▶ [Short exercise]:
Rewrite the entries that begin at the line containing "Task: Click the Szolgáltatói" and stop after the line containing "coord(163,397)", changing "input field" to "text box" and keeping everything else the same. Leave the pictures out of your answer.

▶ [Dataset rows]:
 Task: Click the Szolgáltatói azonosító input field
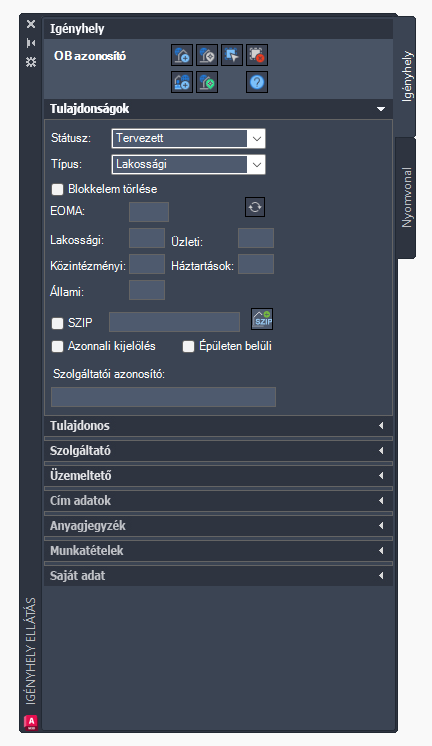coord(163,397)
---
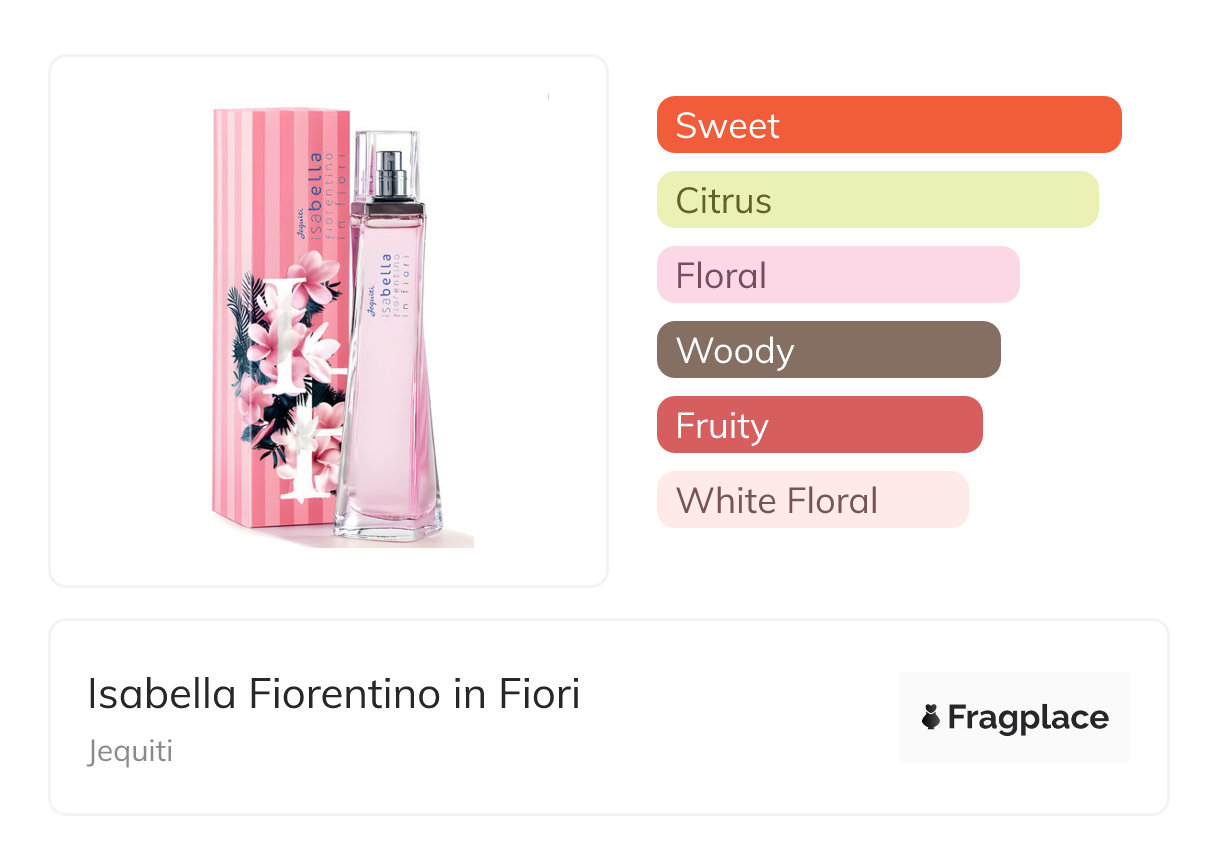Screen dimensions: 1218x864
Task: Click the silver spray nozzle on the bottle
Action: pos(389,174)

▶ [Written solution]:
 Task: Click the Szolgáltatói azonosító text box
coord(163,397)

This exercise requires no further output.